Not all his verse was “light,” of course; in particular, the year 1812, with the French invasion and the burning of Moscow, marked a turning point in his view of things. This change figures first in an epistle to his friend Dashkov, which was followed over the years by a number of elegies, serious, sometimes tragic poems of love, friendship, history, poetry, war, and death. The elegy of personal feeling was to be the major genre of Golden Age Russian poetry, and Batyushkov can be seen as its principal creator. Some of his most memorable poems, such as “Shade of a Friend” and “Tasso Dying” are of this kind. But then, toward the end of his creative life, after the publication of the two volumes of 1817, he wrote what many have seen as his masterpieces, the short poems contained in “From the Greek Anthology” and “Imitations of the Ancients.”
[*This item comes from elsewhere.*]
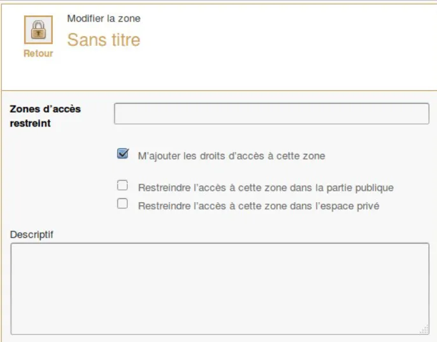Click the Descriptif textarea resize grip
Screen dimensions: 437x342
pyautogui.click(x=425, y=330)

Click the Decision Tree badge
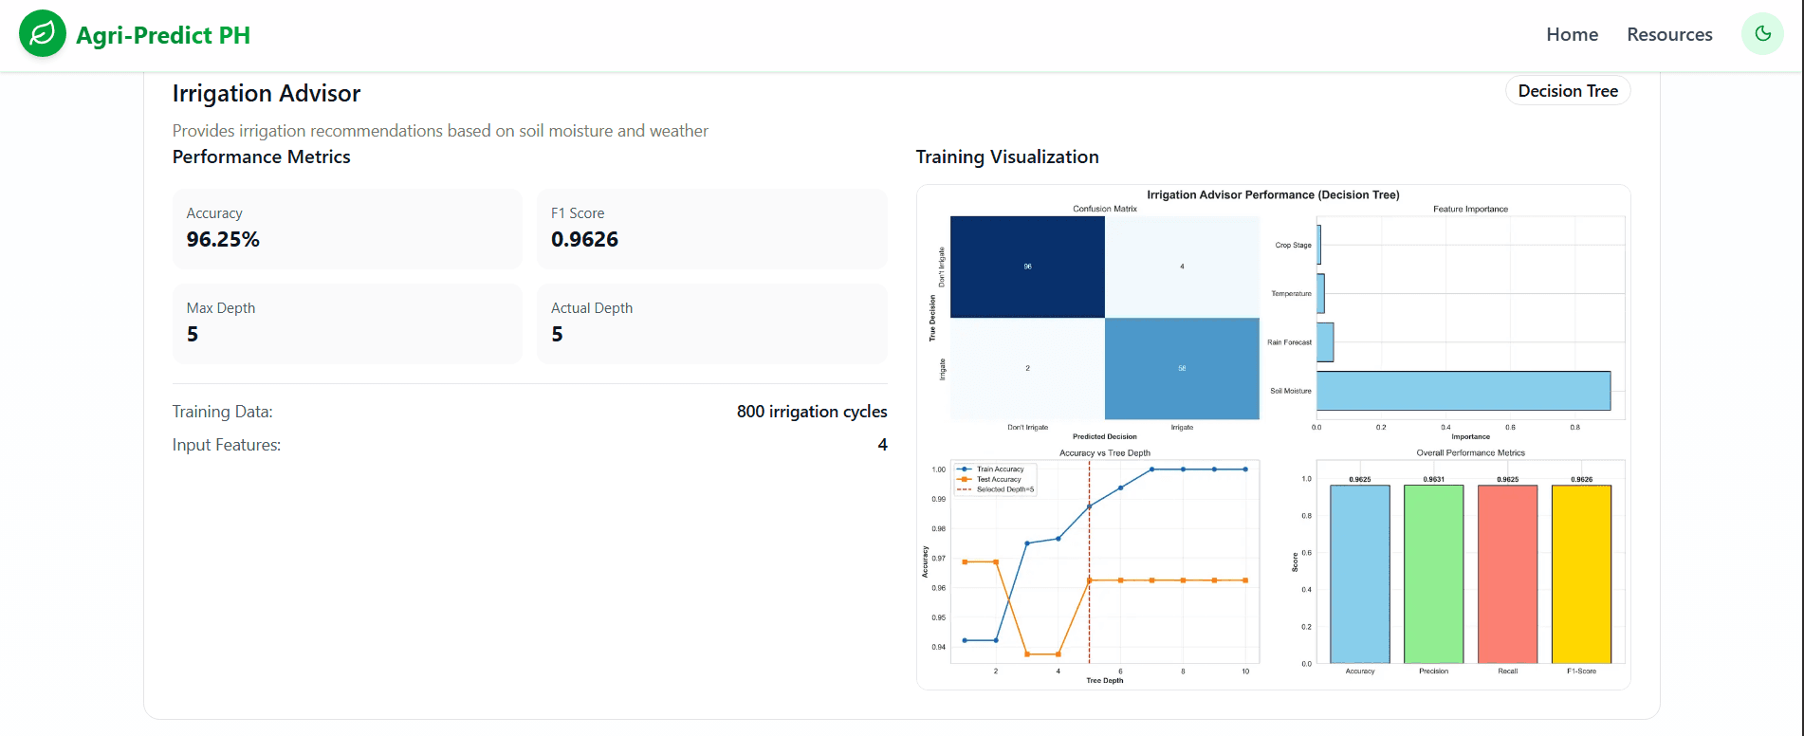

Batyushkov himself stressed the connection between his life and his poetry. “Write as you live, and live as you write” was his motto. In his letters he is often unduly modest about what he calls his “scribblings.” Such is the message of an epistle that he wrote in 1815 and then used as an introduction to the first—and only—selection of his poems published in his lifetime:
TO MY FRIENDS
Here is my book of verse,
Which may perhaps be precious to my friends.
A kindly spirit tells me
That in this maze of words and rhymes
Art is in short supply:
But friends will find my feelings here,
The story of my passions,
Delusions of my mind and heart;
Cares, worries, sorrows of my earlier years,
And light-winged pleasures;
How I would fall, then rise,
Then vanish from the world,
Trusting my little boat to fate.
And, in a word, my friends will find
The diaries of a carefree poet here,
And having found them, say:
“Our friend was often credulous,
Fickle in love, in poetry eccentric,
But he was always true to friendship;
He wearied no one with his poems
(A wonder on Parnassus!)
He lived just as he wrote…
Not well, not badly!”
(Essays, 200)
To say that “art is in short supply” is a typically modest disclaimer; in fact, Batyushkov paid great attention to perfecting the language and form of his poetry. Nevertheless, in a letter to Zhukovsky in December 1815, he distinguishes himself from the majority of readers who see poetry as “rhymes, not feelings, words, not images” (SP, 387). For the most part his poems are not openly autobiographical, but even apparently impersonal texts are usually an expression of his feelings. In the present book, I shall follow the thread of Batyushkov’s writings to explore his troubled life, his passions, delusions, cares, worries, sorrows and light-winged pleasures, setting all these against the changing world of Russian society from Catherine the Great to Nicholas I.